─── Source records ───

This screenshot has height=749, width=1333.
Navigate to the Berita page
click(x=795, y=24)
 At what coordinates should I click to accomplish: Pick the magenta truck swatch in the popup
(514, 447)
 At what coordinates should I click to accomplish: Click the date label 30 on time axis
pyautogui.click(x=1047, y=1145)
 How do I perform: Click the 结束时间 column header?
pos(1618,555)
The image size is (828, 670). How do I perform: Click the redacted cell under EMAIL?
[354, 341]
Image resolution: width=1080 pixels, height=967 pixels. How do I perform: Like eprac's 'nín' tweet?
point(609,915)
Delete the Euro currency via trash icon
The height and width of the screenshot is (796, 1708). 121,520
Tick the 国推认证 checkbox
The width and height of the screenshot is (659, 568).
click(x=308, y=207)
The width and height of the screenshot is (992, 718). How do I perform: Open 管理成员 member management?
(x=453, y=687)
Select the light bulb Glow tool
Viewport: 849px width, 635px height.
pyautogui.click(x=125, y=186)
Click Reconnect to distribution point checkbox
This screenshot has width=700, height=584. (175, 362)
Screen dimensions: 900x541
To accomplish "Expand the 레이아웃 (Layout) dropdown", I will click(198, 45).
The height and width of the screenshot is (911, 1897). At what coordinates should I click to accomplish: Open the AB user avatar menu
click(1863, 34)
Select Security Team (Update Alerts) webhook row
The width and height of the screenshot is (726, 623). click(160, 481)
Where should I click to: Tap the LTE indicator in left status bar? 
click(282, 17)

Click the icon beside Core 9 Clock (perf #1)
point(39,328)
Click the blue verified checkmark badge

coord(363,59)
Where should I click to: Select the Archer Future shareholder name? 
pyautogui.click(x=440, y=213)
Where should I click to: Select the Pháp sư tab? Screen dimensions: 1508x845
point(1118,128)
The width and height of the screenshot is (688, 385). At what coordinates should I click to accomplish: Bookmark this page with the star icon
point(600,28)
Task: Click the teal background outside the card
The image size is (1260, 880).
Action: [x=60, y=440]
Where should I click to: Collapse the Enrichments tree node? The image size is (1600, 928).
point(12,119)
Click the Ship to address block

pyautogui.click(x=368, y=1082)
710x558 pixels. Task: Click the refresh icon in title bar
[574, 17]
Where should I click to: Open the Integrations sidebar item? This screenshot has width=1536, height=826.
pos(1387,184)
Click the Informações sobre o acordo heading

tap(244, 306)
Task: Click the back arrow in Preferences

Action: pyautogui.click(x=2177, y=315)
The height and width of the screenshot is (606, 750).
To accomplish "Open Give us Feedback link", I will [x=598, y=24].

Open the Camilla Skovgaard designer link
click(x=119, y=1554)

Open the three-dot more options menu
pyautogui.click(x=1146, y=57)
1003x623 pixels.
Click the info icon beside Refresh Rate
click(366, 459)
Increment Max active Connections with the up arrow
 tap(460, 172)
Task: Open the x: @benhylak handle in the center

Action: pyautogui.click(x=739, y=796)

───

Problem description: Replace "link" with "button" in the lines starting at the one containing "Task: Click the back arrow in Preferences" and ending at the one containing "click(366, 459)", changing nothing else. Give back only those lines.

Reply to the task:
Task: Click the back arrow in Preferences

Action: pyautogui.click(x=2177, y=315)
The height and width of the screenshot is (606, 750).
To accomplish "Open Give us Feedback button", I will [x=598, y=24].

Open the Camilla Skovgaard designer button
click(x=119, y=1554)

Open the three-dot more options menu
pyautogui.click(x=1146, y=57)
1003x623 pixels.
Click the info icon beside Refresh Rate
click(366, 459)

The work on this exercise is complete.